She was fond of saying that the moment she heard his voice she felt like she'd heard it before, "there is je ne sais quoi in everything about you," she said - from the way he smiled, to the sound of his laughter, to the way they made passionate love every night those first few months.

Mike felt the same way; the first four years had flown by. It had been an amazing relationship, everything he'd hoped for: great conversation, plenty of laughs, plenty of time hanging out together; and the sex - it was passionate, mind numbing, heart wrenching. But there was always an escape clause; they each had their own place to return to after a couple of days. That small amount of time apart had worked, and he assumed it did for Christine as well. That is, until the bombshell she'd dropped that one night.

On their fourth anniversary, Mike took Christine out to dinner to her favorite restaurant; La Paella, the famed eatery on San Vicente Boulevard. He'd planned everything the same way he'd planned his parent's anniversary - down to the last detail. Their night was to begin with tapas and drinks at the bar, continuing with dinner at a table for two in a booth in back, accompanied by a savory, elegant, bottle of her favorite wine; Rioja Alta.

Everything was going to plan - that is, until the Crema Catalana - when Christine suggested that they move in together.

Mike had known the minute Christine moved into his one-bedroom apartment, the compass of their relationship wasn't exactly finding true north any longer. It had remained on course nicely enough, but there was a slightly uncomfortable quality to it. It wasn't something he really thought too deeply about, or if he did, it was in one of those moments he later chastised himself about for being weak.
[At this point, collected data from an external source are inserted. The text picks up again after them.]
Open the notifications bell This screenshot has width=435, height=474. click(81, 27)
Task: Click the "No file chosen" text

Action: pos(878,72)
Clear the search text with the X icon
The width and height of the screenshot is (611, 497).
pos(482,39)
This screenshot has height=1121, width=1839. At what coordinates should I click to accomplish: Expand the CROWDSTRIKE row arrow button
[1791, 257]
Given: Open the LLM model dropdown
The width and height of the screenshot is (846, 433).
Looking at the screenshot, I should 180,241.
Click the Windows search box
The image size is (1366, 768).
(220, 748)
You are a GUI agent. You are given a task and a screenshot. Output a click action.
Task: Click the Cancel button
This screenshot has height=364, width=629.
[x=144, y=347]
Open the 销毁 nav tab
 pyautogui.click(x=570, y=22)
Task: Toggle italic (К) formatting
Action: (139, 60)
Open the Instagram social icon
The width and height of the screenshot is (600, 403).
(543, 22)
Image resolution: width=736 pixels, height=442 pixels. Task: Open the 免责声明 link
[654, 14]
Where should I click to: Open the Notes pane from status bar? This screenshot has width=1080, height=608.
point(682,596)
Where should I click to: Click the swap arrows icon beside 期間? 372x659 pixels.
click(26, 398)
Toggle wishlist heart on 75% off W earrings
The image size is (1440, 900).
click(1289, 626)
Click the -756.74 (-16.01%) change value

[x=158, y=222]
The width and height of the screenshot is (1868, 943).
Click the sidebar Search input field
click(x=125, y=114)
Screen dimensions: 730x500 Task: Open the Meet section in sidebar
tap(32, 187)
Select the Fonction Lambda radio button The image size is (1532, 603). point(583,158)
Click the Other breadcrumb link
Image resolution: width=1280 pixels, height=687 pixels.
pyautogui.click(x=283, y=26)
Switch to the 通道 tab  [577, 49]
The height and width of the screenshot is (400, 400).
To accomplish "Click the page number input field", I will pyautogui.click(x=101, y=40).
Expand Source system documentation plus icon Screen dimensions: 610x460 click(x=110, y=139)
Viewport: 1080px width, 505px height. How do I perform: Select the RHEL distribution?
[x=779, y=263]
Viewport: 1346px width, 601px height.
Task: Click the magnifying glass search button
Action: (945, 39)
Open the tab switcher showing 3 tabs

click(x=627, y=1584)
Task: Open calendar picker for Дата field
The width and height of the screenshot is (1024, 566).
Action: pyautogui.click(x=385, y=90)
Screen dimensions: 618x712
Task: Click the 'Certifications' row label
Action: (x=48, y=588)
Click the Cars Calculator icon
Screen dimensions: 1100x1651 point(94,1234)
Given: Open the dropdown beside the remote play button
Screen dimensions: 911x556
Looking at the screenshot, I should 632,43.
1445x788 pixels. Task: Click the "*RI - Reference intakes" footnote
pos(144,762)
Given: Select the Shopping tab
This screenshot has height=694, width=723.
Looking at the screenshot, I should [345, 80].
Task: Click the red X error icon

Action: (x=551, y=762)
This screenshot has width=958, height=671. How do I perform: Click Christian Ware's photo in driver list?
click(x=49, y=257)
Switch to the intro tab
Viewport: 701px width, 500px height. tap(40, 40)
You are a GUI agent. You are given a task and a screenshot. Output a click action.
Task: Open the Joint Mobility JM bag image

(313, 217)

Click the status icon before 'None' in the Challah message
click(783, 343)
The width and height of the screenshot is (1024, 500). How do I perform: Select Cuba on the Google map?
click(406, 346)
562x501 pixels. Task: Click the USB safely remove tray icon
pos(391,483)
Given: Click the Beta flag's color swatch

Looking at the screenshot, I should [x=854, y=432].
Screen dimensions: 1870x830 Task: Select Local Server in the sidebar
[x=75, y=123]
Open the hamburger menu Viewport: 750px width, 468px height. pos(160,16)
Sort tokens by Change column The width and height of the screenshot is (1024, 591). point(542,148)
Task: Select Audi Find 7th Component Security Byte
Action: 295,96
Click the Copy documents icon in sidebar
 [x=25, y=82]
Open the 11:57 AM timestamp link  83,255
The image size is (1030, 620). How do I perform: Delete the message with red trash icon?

When he felt Christine becoming restless, or moving into a commitment mode, he would take her out to a nice restaurant, seduce her with her favorite dinner complemented by copious wine, and then they'd go home and fall into bed. This strategy had always worked in the past. At least it appeared to Mike that it had worked. Unbeknownst to him, a small tidal wave was brewing in his apartment.

One day Christine said the B word; "Baby," and how she wanted to have one, "maybe even two," she'd said. Mike's reaction was revealing; mouth agape with a blank look on his face. In an instant, he saw his dreams being washed out to sea.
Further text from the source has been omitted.